The question remains, though, "What took me so long?" The answer is, simply, "I have always been a little bit sloooooow." (or, more than a little bit, as some would tell me). Here is an example.

Way back in the fifth grade, after our 3 Lutheran one-room schools were consolidated into one, I was given the opportunity to read the Scriptures during weekly chapel. Afterwards, someone came up to me and said, "Mark, you really should consider becoming a pastor some day." I politely said (at least this is how I remember it), "Thank you, but I intend to be a Lutheran school teacher, and perhaps, some day, a principal."

During my days in public high school, on different occasions my friends offered the same advice to me. When I was attending Concordia Junior College, most of my best friends were preparing to go to the seminary, and repeatedly encouraged me to join them. When I graduated a little early with my BA in elementary education, the same suggestion came from others. Through all of those years my response never changed from what it had been in fifth grade.

I stayed in college a fifth year, receiving an MA in school administration, while Monica got her BA (also in elementary education). The plan was for us to get married in the summer (this worked out) and for us to start teaching somewhere in a small town in the Midwest that fall. What do they say about 'telling God your plans'?

Monica was placed in a Lutheran school in metro Detroit (small town?), but a teaching job could not be found for me - in the entire metropolitan area! Finally, just a couple weeks before our wedding, I was interviewed by a church in Detroit itself. The church had no school, but was looking for someone to help out with children's and youth ministries. I was not really trained for what they wanted, but they took me on anyway.

About four years later, God finally hit me in the side of the head with a 2 by 4, and I went to the seminary. A little over a year later he placed me back in that same church in Detroit, where I served as pastor until I came to STL in 1995. Many times I have wondered, "How would things be different if I had listened earlier to what I was being told?"

While I do not know the answer to that question, I have learned a couple things over the years.
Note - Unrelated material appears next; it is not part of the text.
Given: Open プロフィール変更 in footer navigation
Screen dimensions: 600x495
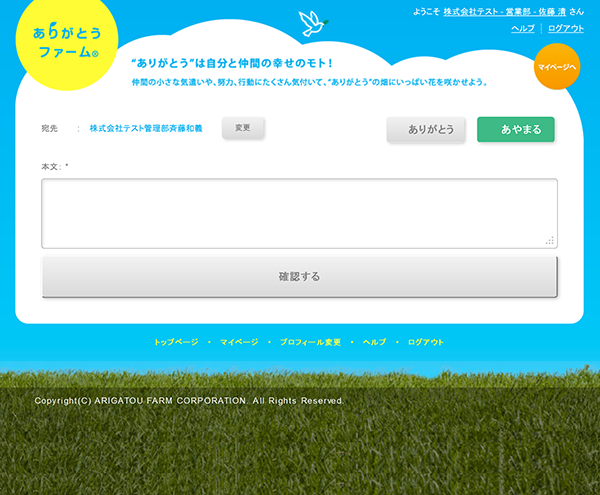Looking at the screenshot, I should pyautogui.click(x=310, y=342).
First, there are no 're-do's in life. What's done is done. And we move on. Second, we do not need any 're-do's' in life - the Lord provides, whether we are following his plan or not! He has used the path I have taken (whether it was his path or mine, I really know not) to mold me into the person I now am. And he has placed me into settings where I can serve him in his kingdom.

And the same is true for everyone reading this. Our God is so creative that he is able to take all of our decisions and actions (good, bad and otherwise) and shape them into blessings. And then he actually uses that as a platform from which we can be a unique blessing to others. ... Or, as I like to say, "Whenever I look back and see all of my questionable decisions, there stands Jesus saying, 'I got it covered.' He turns my head to the path in front of me and says, 'Now don't be sloooooow. Come see what I have planned for you.''

Or, in the words he has given us long ago: "I know the plans I have for you, declares the Lord, plans for welfare and not for evil, to give you a future and a hope. Then you will call upon me and come and pray to me, and I will hear you. You will seek me and find me, when you seek me with all your heart. I will be found by you, declares the Lord, and I will restore you." (Jeremiah 29.11-14). And, if you think it is too late ... that you have blown it too many times (like, maybe, since the fifth grade) remember, "We know that for those who love God all things work together for good, for those who are called according to his purpose."(Romans 8.28) and "If God is for us, who can be against us? He who did not spare his own Son but gave him up for us all, how will he not also with him graciously give us all things?" (Romans 8.31-32)

I know this got a little long today (my life-story seems to be getting longer every day), but I did not even get to tell you how my parents wanted me to be an engineer or a CPA! What can I say? Oh, yes, I still am a little bit sloooooow! (or more) ... and, unfortunately, feel as though I have affinity with the Tigers' bullpen!